Notre façon de mourir a changé au fil des siècles

Pour une génération qui n’a pas vécu les conflits qu’ont subis nos parents et nos grands-parents, cette pandémie a fait l’effet d’un sinistre électrochoc. Pourtant, il est capital de considérer le coronavirus non comme un événement sans précédent, mais au contraire comme une diversion. L’assemblage nanométrique d’ARN et de molécules associées qui compose ce virus n’est que la toute dernière expression, le tout dernier vecteur de la mort. La façon que nous avons de mourir a changé au fil des millénaires de l’histoire de l’humanité. Longtemps, la mort a frappé par la famine, la guerre. Pendant des siècles, jusqu’au XXe, elle s’est aussi manifestée par des maladies infectieuses en grande partie traitables aujourd’hui. Plus récemment, elle survient sous la forme lente des maladies dégénératives. La médecine modifie la façon que l’on a de mourir. Elle repousse la mort pour un temps, mais, en fin de compte, elle ne peut jamais la vaincre.
Il est par conséquent crucial que nous profitions de cette occasion pour réfléchir sur la vie et la mort. Quand la crise sera passée, que nous pourrons de nouveau goûter librement à l’existence, nous devrions en savourer chaque jour. Mais cette crise devrait également nous pousser à nous interroger sur la façon que nous avons d’appréhender la mort. Nous amener à discuter avec ceux que nous aimons de la façon dont nous souhaiterions partir, tant que cela nous est possible. Jusqu’où souhaitons-nous que les médecins et les chirurgiens interviennent quand notre corps vieillit, devient fragile, et où sont les limites à la fois de la médecine et de la décence. Dans quelle mesure convient-il de s’accrocher à la vie dans les tout derniers instants ?

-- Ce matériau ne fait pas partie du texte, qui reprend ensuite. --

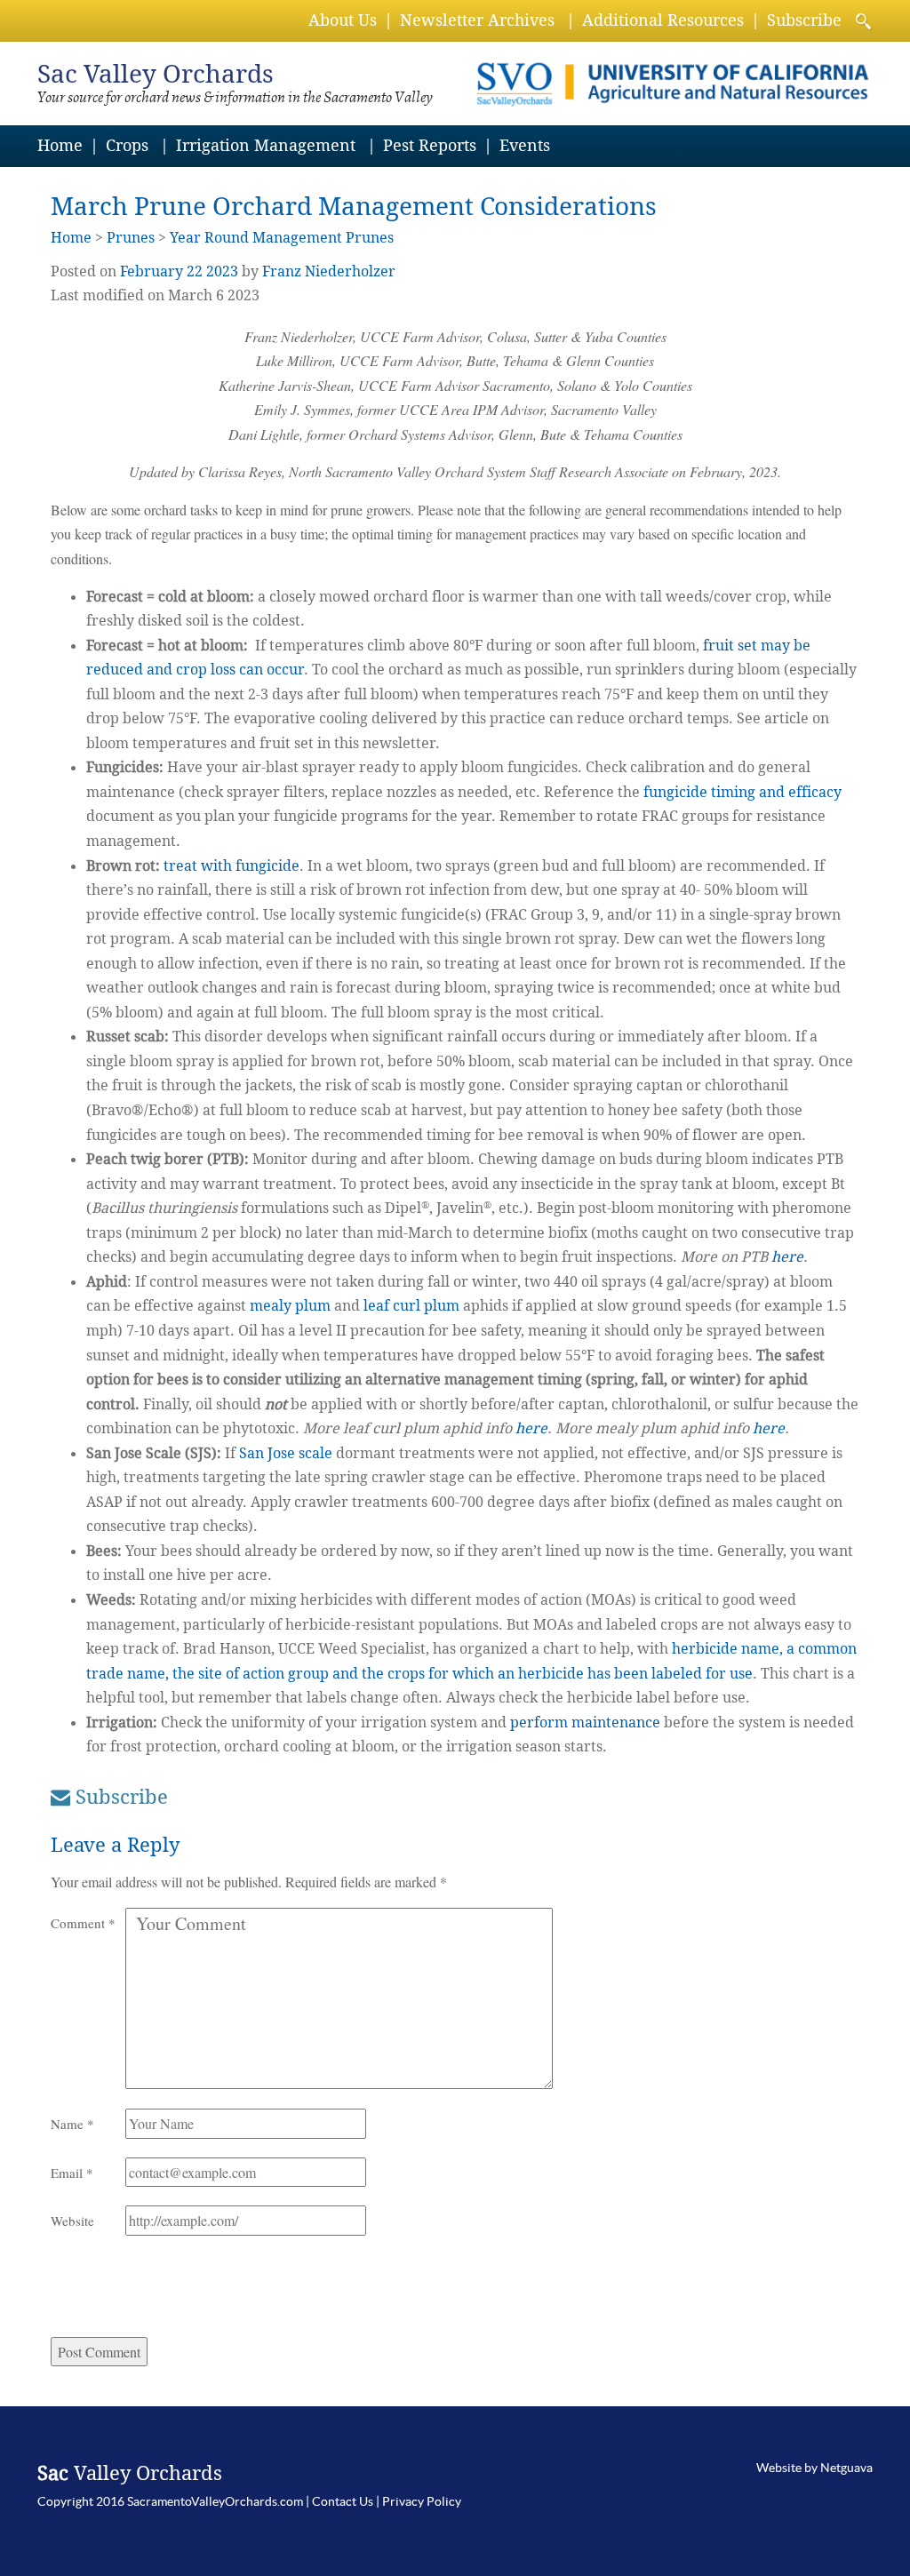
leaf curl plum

Le risque d’un oubli rapide

Il est malheureusement peu vraisemblable que ce soit le cas. Quand l’épidémie de grippe de 1918 a pris fin, on l’a ensuite plus ou moins oubliée pendant des décennies. En dépit de pertes largement supérieures à celles causées par la Première Guerre mondiale, l’intérêt qu’elle aurait pu susciter a été occulté par la grande dépression (à laquelle on peut affirmer qu’elle a grandement contribué), par le chaos politique qui régnait dans le monde dans les années vingt et trente et par une nouvelle guerre mondiale. Ce n’est qu’au début du XXIe siècle que la communauté scientifique s’est de nouveau penchée sur le sujet, au lendemain d’épidémies de grippe au Moyen-Orient et en Asie de l’Est.
Il y a fort à parier que même dans un monde plus interconnecté que jamais, nos difficultés actuelles, quand elles seront terminées, seront promptement oubliées. Le fait d’avoir ainsi renoué avec la mortalité va peut-être nous inciter à nous interroger sur notre façon de mourir, en tant qu’individus et en tant que société. Nous devrions le faire. Mais dès que les pubs auront rouvert, il est probable que nous n’en ferons rien.